An important mission of the University of Hawai`i medical school is to nuture and educate physicians of Native Hawaiian Ancestry, because their ranks are small compared to the Native Hawaiian population of our state.
Last month, new Native Hawaiian students graduating from JABSOM–Akolea Ioane, Sara Ku`ulei Miles, and Kenneth Ortiz–were celebrated at a Kīhei Ceremony, held in the medical school’s “Healing Garden”, in honor of their journey into medicine.
To view our video directly on Vimeo, click KAUKA.
Like the white coat which physicians wear, the kīhei, a cloth draped across one shoulder, is a symbol of responsibility, virtue, teamwork and dedication. Each kīhei was printed using Native Hawaiian techniques and using images which are intended to tell the story of each individual’s voyage to healing.
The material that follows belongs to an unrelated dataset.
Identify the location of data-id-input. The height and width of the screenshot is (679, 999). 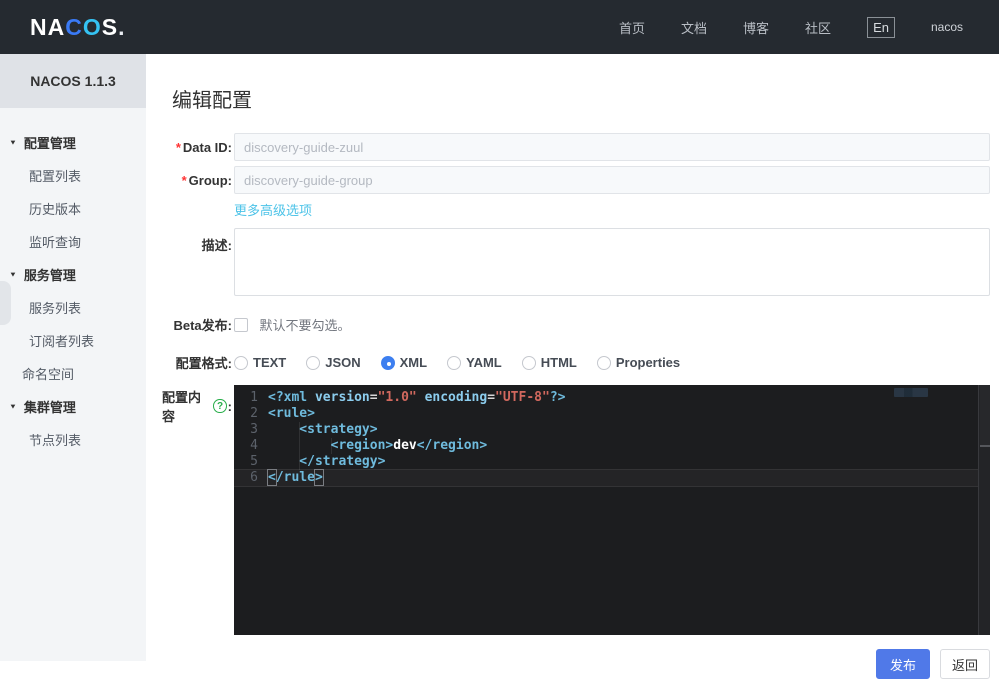
(612, 147).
During the ceremony, each kauka `opio (young doctor) was presented their kīhei by Native Hawaiian physicians, (or Kauka) from the organization `Ahahui o nā Kauka and the John A. Burns School of Medicine Department of Native Hawaiian Health.
After the kīhei were presented, practicing Kauka shared words of guidance about kuleana (responsibility), pono (doing what is right), and lōkahi (teamwork). Our video is by UH Med Student Journalists Deborah Manog and Amanda Shell.